That is pretty much how most of us have got the lights working I think. If I missed anything or screwed up somewhere than feel free to correct me.


----------



## Madcow86 (Nov 22, 2009)

just got my 2010 TDI and was wondering if i'll have this problem when i put them on the fog's? skimmed though but didn't see anything specific


----------



## Gryphon001 (Apr 25, 2008)

*Re: (Madcow86)*

to the best of my limited knowledge... no.
No one I have spoken to has ever had an issue with having them in their fogs. It seems to be limited to just the headlights.


----------



## Madcow86 (Nov 22, 2009)

*Re: (Gryphon001)*

sweet thanks for the quick reply


----------



## AAudiA6 (Nov 29, 2006)

*Re: (Gryphon001)*

I'm running the vvme HID kit and they are 55w - 6000k. I had the flickering issue and I did the VAG-COM configuration and now the flickering is fine. So far so good, everything works well, and it's been about 2 months or so. 
Now here is my question. I noticed that if I have my wipers running at night, with HID's on, everything is fine. But when I use the windshield washer to clean the windshield, I smell something burning, and it smells like electric type of burning something being overloaded or fyring? 
Can someone comment on this? I'm wondering if the windshield washer nozzles are putting extra resistance on the electrical circuit and that's why it smells...I figure it will burn soon if I continue to do this?


----------



## fergie.g (May 11, 2008)

*Re: (AAudiA6)*


_Quote, originally posted by *AAudiA6* »_...I'm wondering if the windshield washer nozzles are putting extra resistance on the electrical circuit and that's why it smells...I figure it will burn soon if I continue to do this? 

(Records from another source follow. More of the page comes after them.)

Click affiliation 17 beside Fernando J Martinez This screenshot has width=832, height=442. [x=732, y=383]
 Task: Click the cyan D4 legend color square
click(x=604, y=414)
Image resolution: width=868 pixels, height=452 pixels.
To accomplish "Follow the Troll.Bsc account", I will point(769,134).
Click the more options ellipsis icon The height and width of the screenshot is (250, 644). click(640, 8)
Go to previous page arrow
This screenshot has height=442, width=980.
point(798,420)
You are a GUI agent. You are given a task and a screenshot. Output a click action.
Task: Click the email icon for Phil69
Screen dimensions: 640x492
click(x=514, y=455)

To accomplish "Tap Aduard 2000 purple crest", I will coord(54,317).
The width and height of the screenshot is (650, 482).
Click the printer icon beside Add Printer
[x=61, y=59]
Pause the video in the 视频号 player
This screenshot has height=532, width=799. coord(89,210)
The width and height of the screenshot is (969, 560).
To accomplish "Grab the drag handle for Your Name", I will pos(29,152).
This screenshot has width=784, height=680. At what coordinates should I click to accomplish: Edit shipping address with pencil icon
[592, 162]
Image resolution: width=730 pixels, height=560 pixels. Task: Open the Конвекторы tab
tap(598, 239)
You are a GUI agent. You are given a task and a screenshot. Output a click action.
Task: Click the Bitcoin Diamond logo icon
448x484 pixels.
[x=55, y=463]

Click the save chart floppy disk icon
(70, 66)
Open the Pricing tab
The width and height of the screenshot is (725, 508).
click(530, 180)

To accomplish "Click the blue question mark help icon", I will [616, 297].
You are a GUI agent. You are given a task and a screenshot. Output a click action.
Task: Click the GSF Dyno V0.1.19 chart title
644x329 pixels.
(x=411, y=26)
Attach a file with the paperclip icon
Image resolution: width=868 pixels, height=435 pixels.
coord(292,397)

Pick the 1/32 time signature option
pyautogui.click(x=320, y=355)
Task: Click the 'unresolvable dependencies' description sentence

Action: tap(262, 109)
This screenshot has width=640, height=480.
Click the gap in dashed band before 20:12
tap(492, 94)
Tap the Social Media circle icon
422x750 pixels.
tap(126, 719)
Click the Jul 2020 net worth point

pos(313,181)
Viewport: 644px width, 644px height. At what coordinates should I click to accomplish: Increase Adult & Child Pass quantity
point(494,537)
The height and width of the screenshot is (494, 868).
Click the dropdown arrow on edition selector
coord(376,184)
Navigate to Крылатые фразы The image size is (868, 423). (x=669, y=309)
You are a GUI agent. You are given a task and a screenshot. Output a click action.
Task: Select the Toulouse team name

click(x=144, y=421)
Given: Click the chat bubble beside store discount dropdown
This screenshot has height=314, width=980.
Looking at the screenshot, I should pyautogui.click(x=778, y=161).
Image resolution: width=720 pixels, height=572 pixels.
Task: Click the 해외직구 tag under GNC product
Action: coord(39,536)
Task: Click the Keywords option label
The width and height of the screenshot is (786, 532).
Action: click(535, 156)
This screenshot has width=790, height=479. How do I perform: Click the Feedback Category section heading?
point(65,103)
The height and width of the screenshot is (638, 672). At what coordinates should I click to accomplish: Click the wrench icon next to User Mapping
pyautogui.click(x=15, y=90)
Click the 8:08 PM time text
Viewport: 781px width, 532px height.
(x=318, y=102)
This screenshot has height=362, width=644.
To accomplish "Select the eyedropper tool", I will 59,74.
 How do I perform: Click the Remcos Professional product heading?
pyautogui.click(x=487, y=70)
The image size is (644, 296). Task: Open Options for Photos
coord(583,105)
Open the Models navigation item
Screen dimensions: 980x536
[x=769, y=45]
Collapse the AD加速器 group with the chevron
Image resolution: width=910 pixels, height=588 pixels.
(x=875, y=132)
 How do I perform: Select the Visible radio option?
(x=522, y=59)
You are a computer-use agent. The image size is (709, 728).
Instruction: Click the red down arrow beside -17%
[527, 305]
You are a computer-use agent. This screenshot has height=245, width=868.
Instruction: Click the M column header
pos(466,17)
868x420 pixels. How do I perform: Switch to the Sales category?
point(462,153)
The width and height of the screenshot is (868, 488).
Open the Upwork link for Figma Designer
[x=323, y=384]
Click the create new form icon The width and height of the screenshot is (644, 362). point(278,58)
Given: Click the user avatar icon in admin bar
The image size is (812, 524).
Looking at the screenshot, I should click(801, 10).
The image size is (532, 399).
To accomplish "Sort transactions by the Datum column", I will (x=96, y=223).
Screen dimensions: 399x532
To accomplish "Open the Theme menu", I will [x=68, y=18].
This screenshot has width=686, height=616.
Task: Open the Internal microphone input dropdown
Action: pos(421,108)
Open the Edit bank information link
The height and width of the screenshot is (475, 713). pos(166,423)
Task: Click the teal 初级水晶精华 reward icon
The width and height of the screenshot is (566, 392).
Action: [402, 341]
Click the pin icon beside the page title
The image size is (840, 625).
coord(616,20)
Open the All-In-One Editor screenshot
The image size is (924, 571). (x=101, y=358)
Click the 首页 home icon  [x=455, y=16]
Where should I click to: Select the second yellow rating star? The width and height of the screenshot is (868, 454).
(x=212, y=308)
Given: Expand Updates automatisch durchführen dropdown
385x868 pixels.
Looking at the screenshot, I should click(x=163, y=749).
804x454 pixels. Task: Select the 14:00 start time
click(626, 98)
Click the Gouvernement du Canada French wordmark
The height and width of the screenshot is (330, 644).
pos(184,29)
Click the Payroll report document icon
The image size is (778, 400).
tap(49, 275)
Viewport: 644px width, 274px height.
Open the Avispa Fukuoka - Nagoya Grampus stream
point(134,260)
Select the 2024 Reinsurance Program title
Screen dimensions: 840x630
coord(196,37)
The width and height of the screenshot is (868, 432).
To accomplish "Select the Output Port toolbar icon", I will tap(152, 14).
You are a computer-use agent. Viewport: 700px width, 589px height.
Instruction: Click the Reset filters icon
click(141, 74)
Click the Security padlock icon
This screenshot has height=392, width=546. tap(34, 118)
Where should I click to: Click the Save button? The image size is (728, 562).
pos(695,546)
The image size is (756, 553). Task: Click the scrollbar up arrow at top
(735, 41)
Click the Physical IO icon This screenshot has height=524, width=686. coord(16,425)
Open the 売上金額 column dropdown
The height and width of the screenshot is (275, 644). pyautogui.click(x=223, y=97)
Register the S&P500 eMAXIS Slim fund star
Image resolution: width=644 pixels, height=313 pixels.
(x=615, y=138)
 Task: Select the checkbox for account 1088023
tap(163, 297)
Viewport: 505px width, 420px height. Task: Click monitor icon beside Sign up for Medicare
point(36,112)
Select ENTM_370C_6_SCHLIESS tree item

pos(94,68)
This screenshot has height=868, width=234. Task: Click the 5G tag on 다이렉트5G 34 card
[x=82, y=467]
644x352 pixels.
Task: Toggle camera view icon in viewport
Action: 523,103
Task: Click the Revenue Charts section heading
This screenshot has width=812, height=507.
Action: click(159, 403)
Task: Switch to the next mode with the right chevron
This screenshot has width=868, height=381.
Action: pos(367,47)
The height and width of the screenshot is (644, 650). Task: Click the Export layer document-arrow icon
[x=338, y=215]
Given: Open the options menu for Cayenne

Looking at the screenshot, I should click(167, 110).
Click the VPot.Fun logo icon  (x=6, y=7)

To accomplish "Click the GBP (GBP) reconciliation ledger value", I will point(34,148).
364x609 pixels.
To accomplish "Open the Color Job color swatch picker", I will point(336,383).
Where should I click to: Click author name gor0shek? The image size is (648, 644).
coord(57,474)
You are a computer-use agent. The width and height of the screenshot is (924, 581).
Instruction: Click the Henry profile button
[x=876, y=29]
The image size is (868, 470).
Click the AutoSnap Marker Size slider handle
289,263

Interesting development, of all the posts on here, it didn't really clarify the issue of what happens if you run your windshield washer fluid and wipers at the same time. My guess is that if you really would want to avoid using the wipers, do what some of us did and wipe some Rain-X on the windshield. $6/bottle vs. $200+ for a wiper motor, you choose.
I recently just bought a VVME kit but I'd like to confirm all possible conditions to make sure it works, I'm having second thoughts now because if it snows, you'll definitely need the wipers in those stormy nights.
Whatever happened to Kwanja_a3's hid install? Did his wiper motor really burn out because of it?


----------



## tiptronic (Apr 18, 1999)

*Re: (AAudiA6)*


_Quote, originally posted by *AAudiA6* »_ 
Now here is my question. I noticed that if I have my wipers running at night, with HID's on, everything is fine. But when I use the windshield washer to clean the windshield, I smell something burning, and it smells like electric type of burning something being overloaded or fyring? 
Can someone comment on this? I'm wondering if the windshield washer nozzles are putting extra resistance on the electrical circuit and that's why it smells...I figure it will burn soon if I continue to do this? 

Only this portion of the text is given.